Prenatal exposure to bisphenol S and bisphenol A differentially affects male reproductive system in the adult offspring.

Early exposure to bisphenol may result in adverse reproductive health in later life. The use of bisphenol S (BPS) has increased considerably after bisphenol A (BPA) is regulated worldwide. However, little is known about the fetal exposure to BPS compared with BPA and its effects on the reproductive system in the adult male offspring. Here, we investigated the effects of orally administered BPS and BPA (0.4, 4.0, 40.0 μg/kg bw/d) during gestation (gD4-21) on testicular development by evaluating the sperm DNA damage & methylation and testicular functions in the 90 d Wistar rats. Male offspring prenatally exposed to BPS (0.4 μg/kg) had higher plasma testosterone than BPA and control. The testis histology reveals thickened membrane by producing a wide interstitial gap between seminiferous tubules, increased testicular inflammation, oxidative stress, TIMP-1 expression, and decreased VCAM-1 expression.
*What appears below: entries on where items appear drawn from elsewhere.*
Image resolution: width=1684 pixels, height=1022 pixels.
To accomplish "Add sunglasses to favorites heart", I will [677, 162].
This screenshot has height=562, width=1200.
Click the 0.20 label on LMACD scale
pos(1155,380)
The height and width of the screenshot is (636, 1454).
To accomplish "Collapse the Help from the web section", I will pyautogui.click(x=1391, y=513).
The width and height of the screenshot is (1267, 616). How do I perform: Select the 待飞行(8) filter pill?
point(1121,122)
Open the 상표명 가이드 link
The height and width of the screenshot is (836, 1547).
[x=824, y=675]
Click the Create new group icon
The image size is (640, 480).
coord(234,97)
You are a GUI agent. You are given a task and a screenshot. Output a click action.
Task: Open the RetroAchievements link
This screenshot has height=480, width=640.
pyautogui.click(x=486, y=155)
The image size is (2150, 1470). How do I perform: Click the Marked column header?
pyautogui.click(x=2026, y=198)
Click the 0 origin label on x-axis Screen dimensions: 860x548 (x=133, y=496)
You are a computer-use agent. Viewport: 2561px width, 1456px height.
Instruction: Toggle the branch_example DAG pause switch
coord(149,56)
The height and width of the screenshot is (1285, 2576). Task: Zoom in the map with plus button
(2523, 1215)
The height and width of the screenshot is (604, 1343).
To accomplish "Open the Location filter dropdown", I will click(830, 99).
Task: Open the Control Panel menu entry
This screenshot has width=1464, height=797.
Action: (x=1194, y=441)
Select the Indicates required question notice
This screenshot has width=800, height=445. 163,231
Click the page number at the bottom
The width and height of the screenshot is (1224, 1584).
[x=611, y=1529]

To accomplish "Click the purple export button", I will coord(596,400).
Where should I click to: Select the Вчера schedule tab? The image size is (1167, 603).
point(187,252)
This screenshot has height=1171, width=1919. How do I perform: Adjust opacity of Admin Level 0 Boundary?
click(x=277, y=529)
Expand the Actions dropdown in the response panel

BPS promotes apoptosis by up-regulating IL-6, cleaved caspases, and a spike in sperm DNA fragmentation. Prenatal BPS exposure reduces sperm motility mediated via impaired PI3K-AKT signaling and increases testicular TEX11 expression in the offspring. Exposure of the fetus to BPS interferes developmental programming of the male reproductive system in the offspring. BPS could be an equally potent endocrine disruptor affecting male reproductive functions.